◆ **EXERCISE TASK**
Copy the rows from the beginning through the line with "Action: pyautogui.click(x=22, y=266)", including that line. Change every "kitchen" to "galley" and leave everything else as it is.

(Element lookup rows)
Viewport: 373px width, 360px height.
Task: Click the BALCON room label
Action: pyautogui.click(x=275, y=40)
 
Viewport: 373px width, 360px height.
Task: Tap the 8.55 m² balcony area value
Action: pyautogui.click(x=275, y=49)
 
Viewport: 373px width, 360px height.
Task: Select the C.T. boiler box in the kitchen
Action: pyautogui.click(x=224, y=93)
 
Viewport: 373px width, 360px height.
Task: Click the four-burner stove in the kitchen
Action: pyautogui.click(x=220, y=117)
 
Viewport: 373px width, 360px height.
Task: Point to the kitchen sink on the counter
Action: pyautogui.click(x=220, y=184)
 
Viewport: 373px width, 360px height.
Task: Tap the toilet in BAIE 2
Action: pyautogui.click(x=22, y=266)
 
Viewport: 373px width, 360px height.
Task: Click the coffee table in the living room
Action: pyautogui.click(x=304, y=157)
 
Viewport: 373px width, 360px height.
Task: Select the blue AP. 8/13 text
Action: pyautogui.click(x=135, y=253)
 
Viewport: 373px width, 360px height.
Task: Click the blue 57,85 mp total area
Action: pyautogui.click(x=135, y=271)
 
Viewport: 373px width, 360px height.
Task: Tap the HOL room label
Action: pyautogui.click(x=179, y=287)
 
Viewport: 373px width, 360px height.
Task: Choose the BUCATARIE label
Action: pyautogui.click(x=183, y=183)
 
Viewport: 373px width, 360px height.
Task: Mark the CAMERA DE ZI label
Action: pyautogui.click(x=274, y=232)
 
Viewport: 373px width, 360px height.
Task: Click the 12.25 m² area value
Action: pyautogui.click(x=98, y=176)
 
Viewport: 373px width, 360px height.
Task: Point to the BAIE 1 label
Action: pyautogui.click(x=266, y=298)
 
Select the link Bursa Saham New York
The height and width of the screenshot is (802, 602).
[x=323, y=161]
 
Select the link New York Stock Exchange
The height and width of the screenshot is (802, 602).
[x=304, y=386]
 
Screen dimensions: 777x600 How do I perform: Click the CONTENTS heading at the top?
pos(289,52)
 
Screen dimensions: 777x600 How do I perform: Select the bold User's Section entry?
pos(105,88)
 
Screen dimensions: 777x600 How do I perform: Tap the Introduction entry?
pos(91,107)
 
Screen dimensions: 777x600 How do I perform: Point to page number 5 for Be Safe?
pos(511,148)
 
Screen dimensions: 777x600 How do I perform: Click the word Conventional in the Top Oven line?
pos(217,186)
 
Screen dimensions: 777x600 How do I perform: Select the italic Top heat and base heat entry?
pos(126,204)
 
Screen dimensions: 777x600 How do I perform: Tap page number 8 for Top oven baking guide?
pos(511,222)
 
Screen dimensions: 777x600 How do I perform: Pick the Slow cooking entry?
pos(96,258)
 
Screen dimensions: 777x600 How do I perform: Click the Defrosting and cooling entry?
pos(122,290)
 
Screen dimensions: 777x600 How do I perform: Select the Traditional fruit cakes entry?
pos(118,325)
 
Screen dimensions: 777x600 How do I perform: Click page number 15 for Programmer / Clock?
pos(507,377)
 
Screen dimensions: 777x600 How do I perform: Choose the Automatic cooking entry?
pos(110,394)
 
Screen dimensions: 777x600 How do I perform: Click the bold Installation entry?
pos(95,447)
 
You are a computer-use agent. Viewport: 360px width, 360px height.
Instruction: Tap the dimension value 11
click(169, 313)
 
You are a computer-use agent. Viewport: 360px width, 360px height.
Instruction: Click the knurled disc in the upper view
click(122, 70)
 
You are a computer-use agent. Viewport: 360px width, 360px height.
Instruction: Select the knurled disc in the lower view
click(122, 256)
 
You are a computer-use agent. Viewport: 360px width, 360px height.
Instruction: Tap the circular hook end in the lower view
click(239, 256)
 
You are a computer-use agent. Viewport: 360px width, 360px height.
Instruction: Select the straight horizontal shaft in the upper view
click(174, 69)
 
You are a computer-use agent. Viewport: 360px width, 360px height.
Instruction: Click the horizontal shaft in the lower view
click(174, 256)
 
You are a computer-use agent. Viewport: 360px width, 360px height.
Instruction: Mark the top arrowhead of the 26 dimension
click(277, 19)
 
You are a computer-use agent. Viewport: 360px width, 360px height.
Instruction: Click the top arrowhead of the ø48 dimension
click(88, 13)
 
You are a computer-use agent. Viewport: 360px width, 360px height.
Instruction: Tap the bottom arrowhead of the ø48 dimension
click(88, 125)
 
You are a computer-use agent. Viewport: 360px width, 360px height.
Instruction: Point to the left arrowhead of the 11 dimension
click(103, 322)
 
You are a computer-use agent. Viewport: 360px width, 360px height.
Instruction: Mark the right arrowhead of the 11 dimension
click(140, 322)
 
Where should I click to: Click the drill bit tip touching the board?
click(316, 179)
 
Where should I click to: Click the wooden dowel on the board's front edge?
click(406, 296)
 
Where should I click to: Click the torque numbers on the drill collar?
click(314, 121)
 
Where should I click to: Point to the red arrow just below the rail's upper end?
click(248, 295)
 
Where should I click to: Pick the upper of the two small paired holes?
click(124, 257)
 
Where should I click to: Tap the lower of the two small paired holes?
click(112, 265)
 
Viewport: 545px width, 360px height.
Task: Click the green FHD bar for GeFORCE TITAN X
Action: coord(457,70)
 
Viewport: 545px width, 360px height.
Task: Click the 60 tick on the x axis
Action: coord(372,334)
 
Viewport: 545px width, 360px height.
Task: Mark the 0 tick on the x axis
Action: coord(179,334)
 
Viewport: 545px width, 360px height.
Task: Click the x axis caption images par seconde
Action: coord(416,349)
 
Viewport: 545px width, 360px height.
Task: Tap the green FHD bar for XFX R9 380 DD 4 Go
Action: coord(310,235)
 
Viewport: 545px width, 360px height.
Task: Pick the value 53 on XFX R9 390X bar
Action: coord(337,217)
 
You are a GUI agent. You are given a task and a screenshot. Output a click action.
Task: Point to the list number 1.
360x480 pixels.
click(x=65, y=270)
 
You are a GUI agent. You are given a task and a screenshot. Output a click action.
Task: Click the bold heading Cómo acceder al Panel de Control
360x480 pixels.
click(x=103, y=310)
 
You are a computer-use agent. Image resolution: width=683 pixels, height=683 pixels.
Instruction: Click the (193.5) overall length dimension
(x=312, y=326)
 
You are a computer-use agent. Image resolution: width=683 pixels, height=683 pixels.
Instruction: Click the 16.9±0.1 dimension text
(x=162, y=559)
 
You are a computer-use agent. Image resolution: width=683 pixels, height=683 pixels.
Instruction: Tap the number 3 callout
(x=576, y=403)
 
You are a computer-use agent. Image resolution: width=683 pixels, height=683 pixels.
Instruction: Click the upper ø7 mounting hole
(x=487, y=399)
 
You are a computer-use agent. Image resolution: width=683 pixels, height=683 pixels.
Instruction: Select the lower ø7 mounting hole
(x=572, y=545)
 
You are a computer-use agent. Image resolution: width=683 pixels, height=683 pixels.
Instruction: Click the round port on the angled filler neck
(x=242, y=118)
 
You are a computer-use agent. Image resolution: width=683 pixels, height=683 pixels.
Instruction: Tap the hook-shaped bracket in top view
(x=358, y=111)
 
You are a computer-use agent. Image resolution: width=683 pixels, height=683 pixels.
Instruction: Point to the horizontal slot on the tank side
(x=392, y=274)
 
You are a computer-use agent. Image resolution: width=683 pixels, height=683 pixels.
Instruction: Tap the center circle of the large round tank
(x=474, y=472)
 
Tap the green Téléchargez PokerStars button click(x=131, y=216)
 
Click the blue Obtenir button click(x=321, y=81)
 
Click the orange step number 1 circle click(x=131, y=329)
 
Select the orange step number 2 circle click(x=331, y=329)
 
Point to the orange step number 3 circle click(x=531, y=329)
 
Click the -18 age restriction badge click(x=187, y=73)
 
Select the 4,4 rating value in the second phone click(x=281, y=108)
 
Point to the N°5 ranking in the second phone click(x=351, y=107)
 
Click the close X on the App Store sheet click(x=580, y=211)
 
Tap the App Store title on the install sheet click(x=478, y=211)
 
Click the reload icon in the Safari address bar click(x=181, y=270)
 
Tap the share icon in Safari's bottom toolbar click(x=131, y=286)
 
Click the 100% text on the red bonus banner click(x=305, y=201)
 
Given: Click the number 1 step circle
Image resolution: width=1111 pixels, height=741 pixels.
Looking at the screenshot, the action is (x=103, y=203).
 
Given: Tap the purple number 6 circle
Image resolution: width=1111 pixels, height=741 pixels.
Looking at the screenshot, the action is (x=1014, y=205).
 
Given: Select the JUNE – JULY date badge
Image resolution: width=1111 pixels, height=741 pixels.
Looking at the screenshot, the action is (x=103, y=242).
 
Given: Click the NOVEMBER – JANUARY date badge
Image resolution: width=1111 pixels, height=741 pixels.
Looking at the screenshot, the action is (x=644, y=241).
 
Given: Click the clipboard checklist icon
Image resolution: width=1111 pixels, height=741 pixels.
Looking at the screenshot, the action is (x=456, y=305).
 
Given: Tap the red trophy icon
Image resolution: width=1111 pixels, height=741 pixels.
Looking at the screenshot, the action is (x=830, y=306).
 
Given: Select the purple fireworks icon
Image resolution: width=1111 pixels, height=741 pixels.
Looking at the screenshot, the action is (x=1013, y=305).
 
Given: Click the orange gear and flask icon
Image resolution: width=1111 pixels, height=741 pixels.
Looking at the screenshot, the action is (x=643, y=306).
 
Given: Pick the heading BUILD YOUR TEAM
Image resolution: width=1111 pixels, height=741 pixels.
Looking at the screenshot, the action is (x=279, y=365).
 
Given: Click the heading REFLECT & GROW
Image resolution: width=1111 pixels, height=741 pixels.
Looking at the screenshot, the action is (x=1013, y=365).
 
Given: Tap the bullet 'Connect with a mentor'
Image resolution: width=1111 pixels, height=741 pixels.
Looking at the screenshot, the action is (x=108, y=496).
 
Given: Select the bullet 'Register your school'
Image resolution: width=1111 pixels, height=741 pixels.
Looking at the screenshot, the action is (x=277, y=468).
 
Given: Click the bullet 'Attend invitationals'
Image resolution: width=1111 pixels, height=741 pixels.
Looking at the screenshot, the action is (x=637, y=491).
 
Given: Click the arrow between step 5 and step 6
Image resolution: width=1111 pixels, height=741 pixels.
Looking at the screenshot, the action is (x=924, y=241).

◆ **FINISHED TASK**
Viewport: 373px width, 360px height.
Task: Click the BALCON room label
Action: pyautogui.click(x=275, y=40)
 
Viewport: 373px width, 360px height.
Task: Tap the 8.55 m² balcony area value
Action: pyautogui.click(x=275, y=49)
 
Viewport: 373px width, 360px height.
Task: Select the C.T. boiler box in the galley
Action: pyautogui.click(x=224, y=93)
 
Viewport: 373px width, 360px height.
Task: Click the four-burner stove in the galley
Action: pyautogui.click(x=220, y=117)
 
Viewport: 373px width, 360px height.
Task: Point to the galley sink on the counter
Action: pyautogui.click(x=220, y=184)
 
Viewport: 373px width, 360px height.
Task: Tap the toilet in BAIE 2
Action: pyautogui.click(x=22, y=266)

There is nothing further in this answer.